Violence Prevention Intervention Strategies – exploration of theories around violence prevention and various intervention strategies, including restorative justice, case management, conflict resolution and street outreach
Community Development and Enhancement – overview of community development versus community enhancement approaches (needs-based approach versus asset based approaches); Who determines what needs developing? What is the civic process? What institutions must be involved? What are the costs? Where do resources come from? How is enhancement determined? What is innovation and what role does it play? What are innovative strategies?
II Navigating the Landscape of the Violence Prevention Field
Actors and Organizations in the Violence Prevention Field – overview of public and private organizations that are actors and stakeholders in the field of violence prevention; who are the stakeholders? Examination of the different approaches organizations employ in working toward the mission of preventing violence; how to evaluate how an organization’s mission translates to their practical work on the ground
III Introduction to Community Based Research
Introduction to Community Based Research – what is community-based research? What methods are employed in community based research? How can community based research be used as a political advocacy tool in urban communities?
Contextualized Research - engagement with organizations and individuals working in the field of violence prevention, peace building and community development; examination of the relationship between local policy and the effects it has on the most impacted populations.
IV Career and Leadership Development
Leadership – What is leadership? What is the difference between traditional and non-traditional leadership?
The Context of Leadership Development – What is institutionalized oppression? How does market-force conflict impact community? Identifying the community’s values and voice
Developing Non-Traditional Leadership – What is adaptive leadership? What is followership? What are the innovative tools for developing leadership capacity? How do non-traditional leaders develop self-mastery and multicultural awareness?
General Work Experience
1-3 units (hours to be arranged)
Corequisite: During regular semesters, students must enroll in a minimum of seven units including Cooperative Work Experience Education. During summer sessions, students must enroll in one other class in addition to Cooperative Work Experience Education.
Acceptable for credit: CSU & UC’s
Course study under this section may be repeated three times for a maximum of 16 units for work experience education.
Cheating Policy; students caught violating academic honesty and integrity issues on assignments will receive a grade of zero (0) - for that assignment.

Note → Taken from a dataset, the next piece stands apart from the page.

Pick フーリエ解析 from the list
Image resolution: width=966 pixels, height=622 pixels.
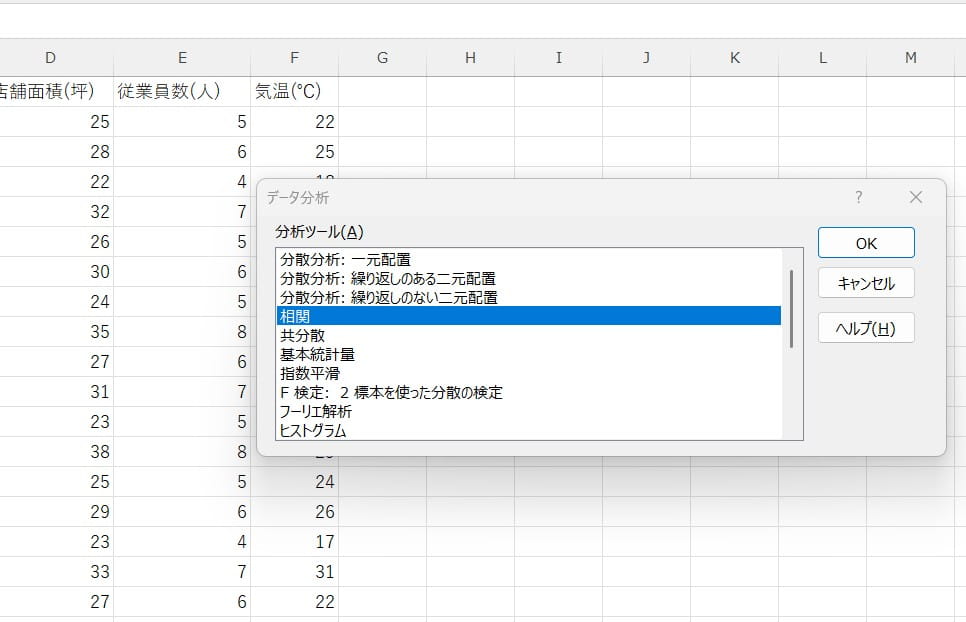[316, 411]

Plagiarism is the use of someone else's ideas or words in any way without citing them OR “merely” cutting and pasting whole sections of your paper from other sources without highly significant words of your own connecting and explaining use of those words -- even if you cite such words -- (including words of another student) in part or in total without proper academic attribution.

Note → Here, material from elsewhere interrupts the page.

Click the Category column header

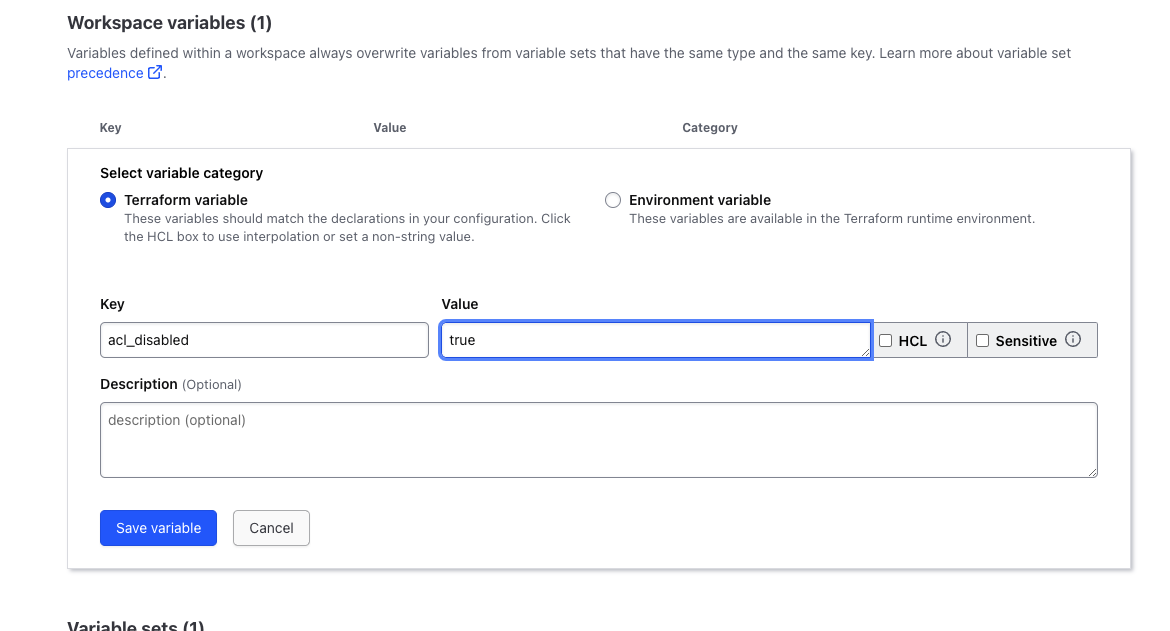[709, 128]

Withdrawal and incomplete policy: Consult with me and I can take care of certain withdrawals BUT students who wish to withdraw themselves must do so before the last “W” date and must inform the registrar's office in writing. Note: You cannot get a “W” from me just because you are getting less than an “A.” If you want an “A” do what it takes to get one. No incompletes will be awarded without timely consultation with the instructor prior to any due dates and only with a very appropriate reason and where there is only a minimal amount of work to be finished.
Basic Skills and Language issues: If English is not your first language OR if you have a documented learning disability OR if you have difficulties with Basic Skills of college level performance; you are encouraged to make use of our Basic Skills English/ESL Lab (Room L-234; phone 748-2132). You’ll need to register for lab hours – but that is at no cost to you – so do this early! You can receive one-on-one help from tutors and other professionals with Studying, reading, and writing and general language issues. Other difficulties (e.g. learning disability) can be addressed as well – however, you must see me so special arrangements can be made to improve your performance on the exams and assignments.